I See the Stars
By Sue Robins
Cities have personalities too. If Edmonton was a woman, she’d be like the serious one in the cubicle down the hall who lets loose only rarely, like during the Christmas party or in the beer tent at the folk fest. Edmonton’s personality is both good-natured and hard-working; she’s both loyal and modest.
Edmonton is a good place to build a community. People network really well here, and are willing to help each other out. They happily introduce themselves at conferences, and set up coffees and lunches to connect. It is easy to be a freelancer here, and my work often comes through three degrees of separation – I get contracts through someone who knows someone I used to work with. Edmonton demands that you prove yourself as competent, but once you do, people are loyal to their connections, and the referrals come streaming in.
My paid work is freelance writing and photography, and I’m also blessed to be involved in the health system doing unpaid work. I’m filled with admiration for the senior management and front line folks doing the heavy lifting in the health system – often while under the weight of fiscal and political pressures.
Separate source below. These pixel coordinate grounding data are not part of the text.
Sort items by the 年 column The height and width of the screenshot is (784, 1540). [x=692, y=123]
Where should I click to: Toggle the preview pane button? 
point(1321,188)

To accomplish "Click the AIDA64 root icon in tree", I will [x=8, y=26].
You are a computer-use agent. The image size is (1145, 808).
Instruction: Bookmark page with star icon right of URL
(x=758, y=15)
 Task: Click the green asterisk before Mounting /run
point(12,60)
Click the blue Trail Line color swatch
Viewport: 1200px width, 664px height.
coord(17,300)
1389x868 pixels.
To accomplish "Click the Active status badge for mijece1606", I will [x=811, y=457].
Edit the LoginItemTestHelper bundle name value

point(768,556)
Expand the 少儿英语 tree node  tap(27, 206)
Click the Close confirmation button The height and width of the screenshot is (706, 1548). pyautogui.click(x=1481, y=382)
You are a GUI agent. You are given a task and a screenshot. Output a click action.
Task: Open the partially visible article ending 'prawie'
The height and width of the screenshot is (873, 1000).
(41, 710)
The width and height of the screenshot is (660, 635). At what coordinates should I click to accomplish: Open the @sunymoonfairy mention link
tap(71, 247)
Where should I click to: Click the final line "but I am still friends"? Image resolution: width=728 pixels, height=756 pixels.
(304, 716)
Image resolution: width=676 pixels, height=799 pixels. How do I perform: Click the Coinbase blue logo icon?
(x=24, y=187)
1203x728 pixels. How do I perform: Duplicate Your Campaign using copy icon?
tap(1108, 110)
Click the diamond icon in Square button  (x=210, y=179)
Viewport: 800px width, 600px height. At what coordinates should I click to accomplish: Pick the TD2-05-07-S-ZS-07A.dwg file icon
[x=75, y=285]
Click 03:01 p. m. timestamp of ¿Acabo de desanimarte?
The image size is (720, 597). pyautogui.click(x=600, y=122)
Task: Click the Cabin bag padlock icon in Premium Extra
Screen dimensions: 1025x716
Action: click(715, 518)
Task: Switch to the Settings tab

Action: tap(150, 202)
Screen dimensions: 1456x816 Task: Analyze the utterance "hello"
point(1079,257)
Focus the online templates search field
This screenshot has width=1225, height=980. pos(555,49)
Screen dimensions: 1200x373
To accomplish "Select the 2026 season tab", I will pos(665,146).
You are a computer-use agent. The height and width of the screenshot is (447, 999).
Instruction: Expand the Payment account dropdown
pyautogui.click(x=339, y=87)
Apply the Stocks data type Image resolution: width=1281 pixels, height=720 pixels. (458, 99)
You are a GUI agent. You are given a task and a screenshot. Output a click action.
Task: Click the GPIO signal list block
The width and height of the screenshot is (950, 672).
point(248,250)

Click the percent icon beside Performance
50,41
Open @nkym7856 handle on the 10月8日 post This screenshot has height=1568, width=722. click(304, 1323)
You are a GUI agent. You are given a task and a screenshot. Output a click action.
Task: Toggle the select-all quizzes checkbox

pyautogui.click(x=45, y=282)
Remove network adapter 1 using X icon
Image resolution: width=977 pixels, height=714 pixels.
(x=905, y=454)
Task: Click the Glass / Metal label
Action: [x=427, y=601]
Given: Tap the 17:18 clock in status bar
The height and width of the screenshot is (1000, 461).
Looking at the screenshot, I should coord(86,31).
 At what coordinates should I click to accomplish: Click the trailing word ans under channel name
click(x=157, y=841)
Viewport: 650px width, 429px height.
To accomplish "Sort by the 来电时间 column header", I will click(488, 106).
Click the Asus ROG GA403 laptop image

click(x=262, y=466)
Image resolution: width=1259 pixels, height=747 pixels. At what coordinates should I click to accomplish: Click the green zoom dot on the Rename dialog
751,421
I think those who care for our most vulnerable are the epitome of grace. Like the young volunteer who sat on the floor in the Stollery waiting room and played blocks with my son while we waited to meet with the surgeon. Or the two Directors who took the time out at the end of their long day to visit my boy post-operatively. I continue to be impressed with these glittering touches in Edmonton’s challenging health environment. The modest folks in health care prove that the heart always wins out over the accounting ledger.
I believe that everybody has a story to tell. We all have rich lives. What is great about being a writer is that I get to shed light on these stories. Most of the stories I write are about care given at the hospital, or profiles on people working in health care.
My absolute favourite interview was for the College of Licensed Practical Nurses magazine, CARE. They sent me out to an assisted living facility to photograph and interview a woman named Emma, who was 101 years old.
I drove out to the facility on a blizzardy December day, where Emma and her daughter were waiting for me. Emma has three children, many grandchildren and countless great-grandchildren. She has lived a full and lovely life, and was clearly beloved by her daughter, who was there to help translate Emma’s occasional lapses into German. Emma was excited about having her photo taken, and had her best pink sweater on, with her hair carefully styled. It was so rewarding to ask her to talk about herself, share wisdom, and pose for those photos.
Another favourite is a feature I wrote about a big grizzly guy who was an orthopaedic technician. His job is to put casts on kids with broken limbs. He used to be a trucker, but went back to school to become a nurse after his dad died of Alzheimer’s. It is hard not to be moved by a story like this.
Through my work in the health sector, I’ve come to believe that Edmontonians have a highly developed work ethic. Winter is hard here, but we are hearty prairie folk. Nobody shows that heartiness more than those working in our health care system.
To paraphrase Ralph Waldo Emerson – it only when it is darkest that we can clearly see the stars.
Sue is a freelance writer, editor, and photographer. In addition she is a co-coordinator of the Edmonton Down Syndrome Society’s Visiting Parents Program, chairs the Steering Committee of the Canadian Family Advisory Network, and is a member of the Glenrose Rehabilitation Hospital’s Parent Advisory Council.